Then, I started to wonder if safety numbers actually changed under any circumstances.

Rob and I determined that the "you have not marked person as verified"  functionality also did not force a safety number change when Signal was uninstalled and reinstalled on Rob's device, most likely as well due to whatever underlying issue was causing safety numbers to not change on uninstallation and reinstallation:

Prior to verification

Following verification

Following Rob deleting and reinstalling the app

Clearing data then uninstalling does actually cause safety number change on reinstall

Sick Codes and I proved the chat safety number did actually change when upon clearing data in some flavour of the desktop app. Clearing my data then uninstalling Signal on macOS caused me to lose all chat threads and contents of group chats on the macOS device.

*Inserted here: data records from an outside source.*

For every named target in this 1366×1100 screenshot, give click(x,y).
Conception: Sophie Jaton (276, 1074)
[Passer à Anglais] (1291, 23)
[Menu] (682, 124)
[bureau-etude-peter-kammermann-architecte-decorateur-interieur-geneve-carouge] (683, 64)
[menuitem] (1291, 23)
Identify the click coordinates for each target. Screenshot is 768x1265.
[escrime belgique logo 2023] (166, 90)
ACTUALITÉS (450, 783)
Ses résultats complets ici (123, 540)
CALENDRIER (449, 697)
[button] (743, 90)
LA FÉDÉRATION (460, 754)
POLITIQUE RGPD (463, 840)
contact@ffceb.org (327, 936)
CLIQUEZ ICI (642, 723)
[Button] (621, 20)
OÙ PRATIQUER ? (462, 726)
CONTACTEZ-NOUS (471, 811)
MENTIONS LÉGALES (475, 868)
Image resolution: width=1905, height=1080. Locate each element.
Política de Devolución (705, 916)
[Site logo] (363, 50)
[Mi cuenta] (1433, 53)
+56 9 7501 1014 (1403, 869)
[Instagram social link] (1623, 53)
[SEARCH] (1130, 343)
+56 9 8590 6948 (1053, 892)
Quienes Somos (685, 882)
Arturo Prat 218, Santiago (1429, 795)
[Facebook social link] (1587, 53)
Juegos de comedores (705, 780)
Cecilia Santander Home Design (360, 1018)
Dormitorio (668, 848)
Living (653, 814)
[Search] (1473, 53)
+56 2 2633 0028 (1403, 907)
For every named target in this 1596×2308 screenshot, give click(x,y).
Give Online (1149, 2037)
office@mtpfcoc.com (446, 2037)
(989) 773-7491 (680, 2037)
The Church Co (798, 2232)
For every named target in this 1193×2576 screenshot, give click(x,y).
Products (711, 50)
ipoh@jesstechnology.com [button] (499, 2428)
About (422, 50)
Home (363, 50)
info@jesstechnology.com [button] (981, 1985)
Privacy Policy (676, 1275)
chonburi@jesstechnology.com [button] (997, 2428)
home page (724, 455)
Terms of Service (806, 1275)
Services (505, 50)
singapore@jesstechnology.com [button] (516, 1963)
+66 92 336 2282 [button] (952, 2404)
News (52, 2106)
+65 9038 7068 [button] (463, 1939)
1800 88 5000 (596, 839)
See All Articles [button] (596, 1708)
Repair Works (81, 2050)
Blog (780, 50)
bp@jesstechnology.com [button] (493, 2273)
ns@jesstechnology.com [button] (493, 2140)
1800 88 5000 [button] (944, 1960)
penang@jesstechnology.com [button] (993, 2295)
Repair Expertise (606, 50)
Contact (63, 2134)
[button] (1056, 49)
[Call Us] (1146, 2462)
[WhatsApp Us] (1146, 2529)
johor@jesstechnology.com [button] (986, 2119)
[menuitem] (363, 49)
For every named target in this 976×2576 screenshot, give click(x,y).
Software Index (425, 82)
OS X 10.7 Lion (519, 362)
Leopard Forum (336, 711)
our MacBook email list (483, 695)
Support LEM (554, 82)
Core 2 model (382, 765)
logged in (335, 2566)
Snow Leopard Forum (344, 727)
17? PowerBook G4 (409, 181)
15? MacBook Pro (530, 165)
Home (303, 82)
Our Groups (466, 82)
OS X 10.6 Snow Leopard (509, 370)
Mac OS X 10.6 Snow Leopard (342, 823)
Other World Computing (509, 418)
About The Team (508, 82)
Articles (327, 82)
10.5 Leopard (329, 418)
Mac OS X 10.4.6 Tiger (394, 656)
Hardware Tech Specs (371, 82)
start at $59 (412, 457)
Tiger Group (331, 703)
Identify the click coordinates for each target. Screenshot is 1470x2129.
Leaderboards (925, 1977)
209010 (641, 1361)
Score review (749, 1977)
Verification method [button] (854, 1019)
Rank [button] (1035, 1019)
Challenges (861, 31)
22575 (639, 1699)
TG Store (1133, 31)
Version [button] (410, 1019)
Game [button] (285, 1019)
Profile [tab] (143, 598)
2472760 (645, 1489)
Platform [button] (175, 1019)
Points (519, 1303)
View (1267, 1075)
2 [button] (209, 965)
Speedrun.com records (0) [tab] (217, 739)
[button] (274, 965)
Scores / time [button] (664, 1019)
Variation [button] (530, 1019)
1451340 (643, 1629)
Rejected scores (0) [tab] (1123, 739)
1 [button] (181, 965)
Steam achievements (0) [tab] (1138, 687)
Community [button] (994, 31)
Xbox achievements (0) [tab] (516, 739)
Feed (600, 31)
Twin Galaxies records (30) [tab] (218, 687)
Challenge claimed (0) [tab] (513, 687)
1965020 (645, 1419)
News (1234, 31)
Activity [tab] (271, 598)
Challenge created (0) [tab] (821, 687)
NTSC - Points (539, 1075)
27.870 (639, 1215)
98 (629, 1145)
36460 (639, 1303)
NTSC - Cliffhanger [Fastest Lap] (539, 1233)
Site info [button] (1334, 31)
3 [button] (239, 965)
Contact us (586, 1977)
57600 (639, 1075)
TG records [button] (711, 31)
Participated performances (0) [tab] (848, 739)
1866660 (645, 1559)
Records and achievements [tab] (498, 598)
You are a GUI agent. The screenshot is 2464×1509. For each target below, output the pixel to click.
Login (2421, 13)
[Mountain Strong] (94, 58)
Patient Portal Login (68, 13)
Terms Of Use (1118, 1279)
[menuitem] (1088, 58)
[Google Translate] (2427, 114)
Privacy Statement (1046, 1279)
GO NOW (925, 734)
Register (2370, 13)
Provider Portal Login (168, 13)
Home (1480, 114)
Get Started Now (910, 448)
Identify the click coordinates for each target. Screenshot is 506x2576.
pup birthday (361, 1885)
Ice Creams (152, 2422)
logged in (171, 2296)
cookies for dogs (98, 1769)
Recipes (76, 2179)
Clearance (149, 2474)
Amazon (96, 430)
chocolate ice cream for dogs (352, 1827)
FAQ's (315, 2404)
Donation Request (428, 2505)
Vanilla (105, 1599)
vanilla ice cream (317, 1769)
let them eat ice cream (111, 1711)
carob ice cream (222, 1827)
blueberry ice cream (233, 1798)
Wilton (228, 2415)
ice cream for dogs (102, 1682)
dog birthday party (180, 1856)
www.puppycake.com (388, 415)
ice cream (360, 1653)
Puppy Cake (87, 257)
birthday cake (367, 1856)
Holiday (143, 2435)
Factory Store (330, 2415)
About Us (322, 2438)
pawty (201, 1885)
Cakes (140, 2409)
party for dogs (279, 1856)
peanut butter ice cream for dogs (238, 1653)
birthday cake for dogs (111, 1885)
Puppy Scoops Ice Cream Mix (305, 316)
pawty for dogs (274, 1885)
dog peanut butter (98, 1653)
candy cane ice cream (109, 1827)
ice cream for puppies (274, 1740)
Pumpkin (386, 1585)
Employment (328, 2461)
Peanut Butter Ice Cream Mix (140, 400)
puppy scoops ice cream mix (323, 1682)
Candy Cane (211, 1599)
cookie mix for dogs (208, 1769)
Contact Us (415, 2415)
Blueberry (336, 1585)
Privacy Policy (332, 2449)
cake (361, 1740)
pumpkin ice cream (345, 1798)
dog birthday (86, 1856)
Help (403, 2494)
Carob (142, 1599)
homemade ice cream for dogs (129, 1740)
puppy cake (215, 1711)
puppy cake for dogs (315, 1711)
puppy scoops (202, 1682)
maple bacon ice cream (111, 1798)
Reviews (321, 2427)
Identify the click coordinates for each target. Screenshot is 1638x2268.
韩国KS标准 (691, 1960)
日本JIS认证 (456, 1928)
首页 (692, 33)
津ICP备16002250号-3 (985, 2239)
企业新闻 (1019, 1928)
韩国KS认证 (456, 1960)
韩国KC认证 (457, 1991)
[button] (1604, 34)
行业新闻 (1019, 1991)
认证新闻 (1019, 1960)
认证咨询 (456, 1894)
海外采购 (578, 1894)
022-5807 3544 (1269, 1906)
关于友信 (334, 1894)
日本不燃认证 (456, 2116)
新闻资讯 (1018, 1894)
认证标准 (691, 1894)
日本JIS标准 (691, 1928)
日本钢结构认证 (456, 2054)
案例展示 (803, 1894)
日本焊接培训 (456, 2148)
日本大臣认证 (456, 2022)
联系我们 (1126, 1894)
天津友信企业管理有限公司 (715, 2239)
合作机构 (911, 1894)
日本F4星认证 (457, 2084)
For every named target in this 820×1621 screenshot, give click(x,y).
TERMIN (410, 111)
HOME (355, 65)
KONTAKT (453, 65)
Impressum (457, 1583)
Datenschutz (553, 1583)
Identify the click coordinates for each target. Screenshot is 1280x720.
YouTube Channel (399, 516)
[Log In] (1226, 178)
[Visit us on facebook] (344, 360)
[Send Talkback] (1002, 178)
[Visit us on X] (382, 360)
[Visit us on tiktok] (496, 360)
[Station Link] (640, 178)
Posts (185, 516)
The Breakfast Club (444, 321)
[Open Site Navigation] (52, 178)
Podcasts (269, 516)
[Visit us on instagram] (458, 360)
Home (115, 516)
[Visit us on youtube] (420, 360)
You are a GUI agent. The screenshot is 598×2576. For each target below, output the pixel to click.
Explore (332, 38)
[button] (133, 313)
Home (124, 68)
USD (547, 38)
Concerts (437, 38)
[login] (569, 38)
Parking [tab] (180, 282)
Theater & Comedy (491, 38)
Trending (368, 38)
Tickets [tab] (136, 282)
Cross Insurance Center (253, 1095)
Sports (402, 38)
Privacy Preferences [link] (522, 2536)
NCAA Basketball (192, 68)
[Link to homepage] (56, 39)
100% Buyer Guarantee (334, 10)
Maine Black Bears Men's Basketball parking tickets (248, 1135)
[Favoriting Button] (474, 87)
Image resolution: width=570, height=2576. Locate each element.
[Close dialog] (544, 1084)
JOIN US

Chat threads were all still present across my other devices until I resynced my phone to the cleared desktop app, at which point all messages from before clearing my data were gone from my phone as well.

Before clearing data on desktop app

After clearing data

I accidentally went through a CAPTCHA loop twice trying to get everything put back together properly, but it was worth it to prove safety number changes can happen sometimes if you really try.

Vendor communications

Some time passed before Signal requested further information. We provided many of the screenshots included here and detailed some ways we thought the issues could be abused to cause Signal users harm. We felt it was clear the app behaviour and documentation did not match when we reported, but Signal staff surprisingly said they were unable to reproduce.

After several more emails spaced out over multiple days Signal staff requested a call. As everyone mentioned in this blog works full time elsewhere and this is our side gig, it was very kind of Signal staff to agree to take a call after Pacific Time working hours, but the call was ultimately not very useful from our perspective. We arrived at deadlock and pretty much nothing else productive came from our long email chain. Eventually, Signal staff stopped replying after telling us they planned to update the customer docs and not change anything else. We later found after dismissing our report, Signal not only had updated the customer docs, but had started rolling out patches for the issues.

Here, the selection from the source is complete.